# WORK TO COMPLETE
Below is some data. Retype exactly the lines starting at the one with "Given: Click the Pierre-Gilles user avatar" and ending at the one with "You are a computer-use agent. This".

# MATERIAL FOR THIS TASK
+ + +
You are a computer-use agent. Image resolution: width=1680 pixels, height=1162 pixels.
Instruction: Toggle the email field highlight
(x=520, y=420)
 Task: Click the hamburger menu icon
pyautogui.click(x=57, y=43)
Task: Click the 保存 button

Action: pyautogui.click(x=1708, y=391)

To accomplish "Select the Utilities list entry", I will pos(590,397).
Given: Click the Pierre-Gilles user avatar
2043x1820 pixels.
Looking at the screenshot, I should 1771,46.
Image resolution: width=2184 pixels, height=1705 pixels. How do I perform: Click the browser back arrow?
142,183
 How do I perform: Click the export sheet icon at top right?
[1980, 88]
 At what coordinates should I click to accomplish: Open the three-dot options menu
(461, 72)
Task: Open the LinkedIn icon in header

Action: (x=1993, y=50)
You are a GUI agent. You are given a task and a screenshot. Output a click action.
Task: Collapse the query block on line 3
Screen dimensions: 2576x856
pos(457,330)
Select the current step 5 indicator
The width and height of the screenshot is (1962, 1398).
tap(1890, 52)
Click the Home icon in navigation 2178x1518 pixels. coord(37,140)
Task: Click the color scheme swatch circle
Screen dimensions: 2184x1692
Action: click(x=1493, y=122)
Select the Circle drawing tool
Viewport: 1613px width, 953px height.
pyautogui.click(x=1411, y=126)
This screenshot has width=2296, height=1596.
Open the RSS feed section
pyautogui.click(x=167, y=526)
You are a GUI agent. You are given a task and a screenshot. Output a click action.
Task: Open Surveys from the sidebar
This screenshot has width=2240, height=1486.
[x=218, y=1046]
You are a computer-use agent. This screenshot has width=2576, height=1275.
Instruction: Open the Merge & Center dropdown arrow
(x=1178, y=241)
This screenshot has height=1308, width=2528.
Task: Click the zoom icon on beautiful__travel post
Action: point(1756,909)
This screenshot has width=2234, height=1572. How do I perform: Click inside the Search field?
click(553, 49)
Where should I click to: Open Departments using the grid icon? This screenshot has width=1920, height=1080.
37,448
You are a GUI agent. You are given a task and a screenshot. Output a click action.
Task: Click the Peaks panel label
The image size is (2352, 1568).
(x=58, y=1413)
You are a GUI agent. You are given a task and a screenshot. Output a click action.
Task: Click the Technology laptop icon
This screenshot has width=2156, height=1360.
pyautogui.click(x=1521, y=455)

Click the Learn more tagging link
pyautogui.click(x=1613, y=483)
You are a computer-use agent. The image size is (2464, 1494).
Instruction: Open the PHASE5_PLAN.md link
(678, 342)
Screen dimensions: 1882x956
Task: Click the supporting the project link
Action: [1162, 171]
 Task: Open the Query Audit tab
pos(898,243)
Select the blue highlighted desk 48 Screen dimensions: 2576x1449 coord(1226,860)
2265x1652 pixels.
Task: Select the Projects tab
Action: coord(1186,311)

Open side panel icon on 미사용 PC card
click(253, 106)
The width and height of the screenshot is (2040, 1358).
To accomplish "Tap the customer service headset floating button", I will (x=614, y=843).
+ + +
# RESULT FOR THIS TASK
Given: Click the Pierre-Gilles user avatar
2043x1820 pixels.
Looking at the screenshot, I should 1771,46.
Image resolution: width=2184 pixels, height=1705 pixels. How do I perform: Click the browser back arrow?
142,183
 How do I perform: Click the export sheet icon at top right?
[1980, 88]
 At what coordinates should I click to accomplish: Open the three-dot options menu
(461, 72)
Task: Open the LinkedIn icon in header

Action: (x=1993, y=50)
You are a GUI agent. You are given a task and a screenshot. Output a click action.
Task: Collapse the query block on line 3
Screen dimensions: 2576x856
pos(457,330)
Select the current step 5 indicator
The width and height of the screenshot is (1962, 1398).
tap(1890, 52)
Click the Home icon in navigation 2178x1518 pixels. coord(37,140)
Task: Click the color scheme swatch circle
Screen dimensions: 2184x1692
Action: click(x=1493, y=122)
Select the Circle drawing tool
Viewport: 1613px width, 953px height.
pyautogui.click(x=1411, y=126)
This screenshot has width=2296, height=1596.
Open the RSS feed section
pyautogui.click(x=167, y=526)
You are a GUI agent. You are given a task and a screenshot. Output a click action.
Task: Open Surveys from the sidebar
This screenshot has width=2240, height=1486.
[x=218, y=1046]
You are a computer-use agent. This screenshot has width=2576, height=1275.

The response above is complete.